_ÉNONCÉ A_
D'après le texte fourni, à quoi s'apparente la période du Compagnon, comparée à celle de l'Apprenti ?
_ÉNONCÉ B_
Recopiez, s'il vous plaît, le passage du texte fourni situé entre « Le Maître, lui, connaît » et « lumineuse du Soi. », bornes incluses.

━━ TEXTE FOURNI

Comparativement à la période de l'Apprenti, celle
du Compagnon s'apparente à
l'Évolution.
Le Maître, lui, connaît la valeur de la Dyade [ii]
et sait donc que les
contradictions du binaire ne sont qu'apparentes et ne constituent que
des
éclairages complémentaires d'une
réalité
supérieure, dont il faut faire l'expérience par
la pratique du détachement
matériel et la maîtrise du Moi, qui doit, peu
à peu, renoncer à ses illusions,
pour aborder une perspective transcendantale, ramenant le Moi
à la source
lumineuse du Soi.

━━━━
━━ LIGNES

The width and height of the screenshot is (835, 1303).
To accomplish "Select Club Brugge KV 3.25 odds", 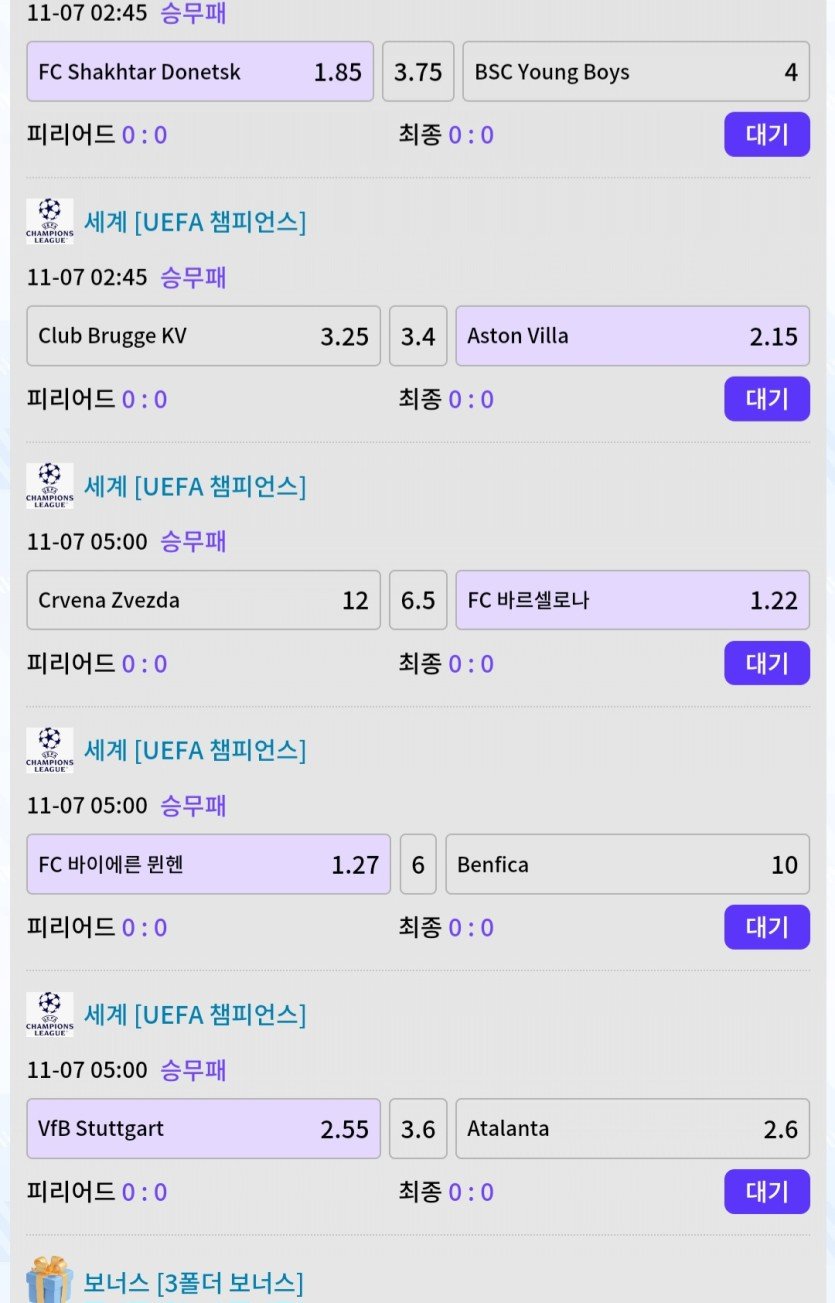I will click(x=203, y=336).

━━━━
━━ LIGNES

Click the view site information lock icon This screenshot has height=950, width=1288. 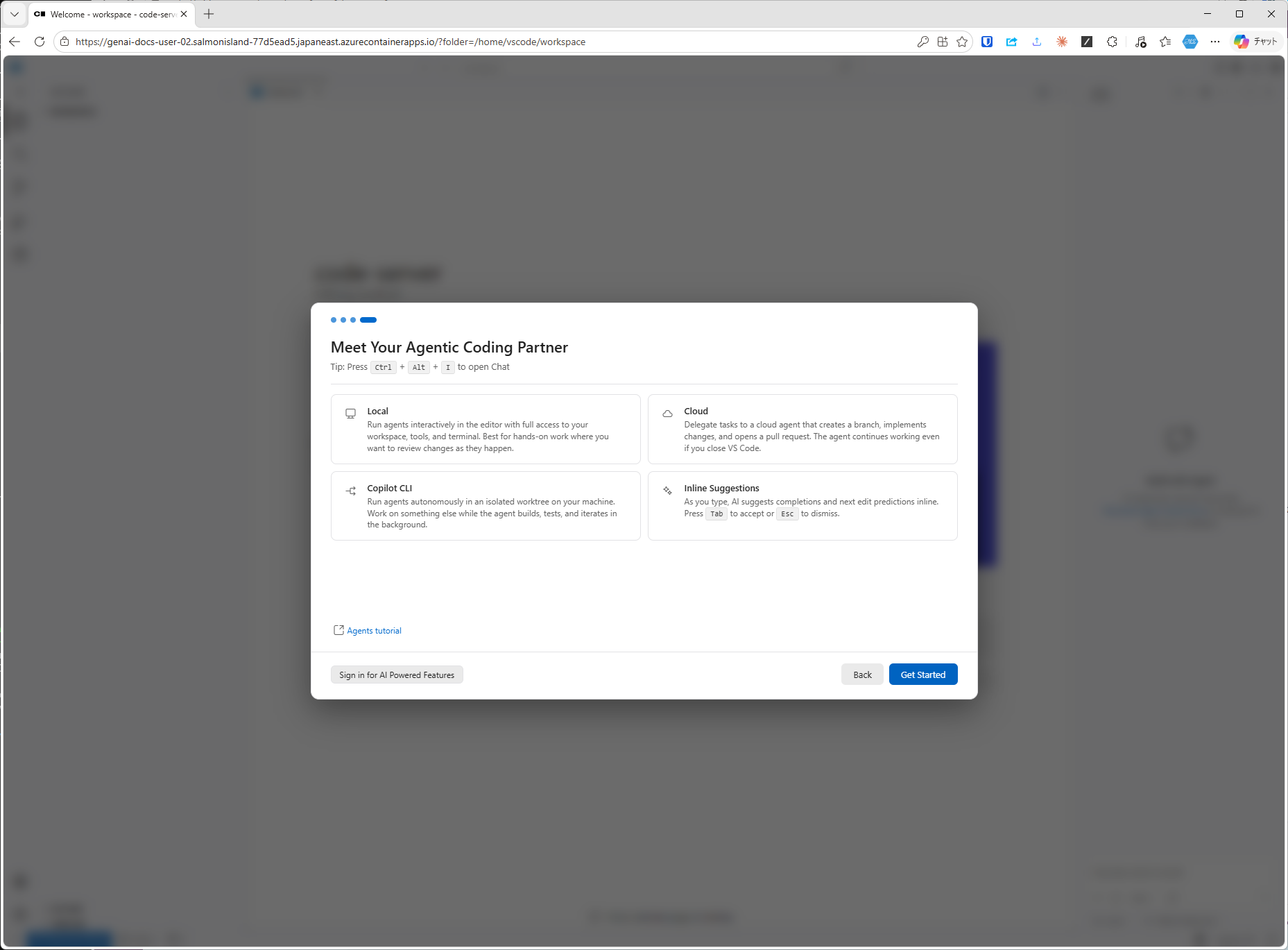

━━━━

_RÉPONSE A_
Elle s'apparente à l'Évolution.

_RÉPONSE B_
Le Maître, lui, connaît la valeur de la Dyade [ii]
et sait donc que les
contradictions du binaire ne sont qu'apparentes et ne constituent que
des
éclairages complémentaires d'une
réalité
supérieure, dont il faut faire l'expérience par
la pratique du détachement
matériel et la maîtrise du Moi, qui doit, peu
à peu, renoncer à ses illusions,
pour aborder une perspective transcendantale, ramenant le Moi
à la source
lumineuse du Soi.